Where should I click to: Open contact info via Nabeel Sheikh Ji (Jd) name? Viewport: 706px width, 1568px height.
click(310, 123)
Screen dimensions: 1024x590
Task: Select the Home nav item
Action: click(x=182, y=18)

Exercise aim: Output the entries above in their entirety, exactly as written.

Task response:
Where should I click to: Open contact info via Nabeel Sheikh Ji (Jd) name? Viewport: 706px width, 1568px height.
click(310, 123)
Screen dimensions: 1024x590
Task: Select the Home nav item
Action: click(x=182, y=18)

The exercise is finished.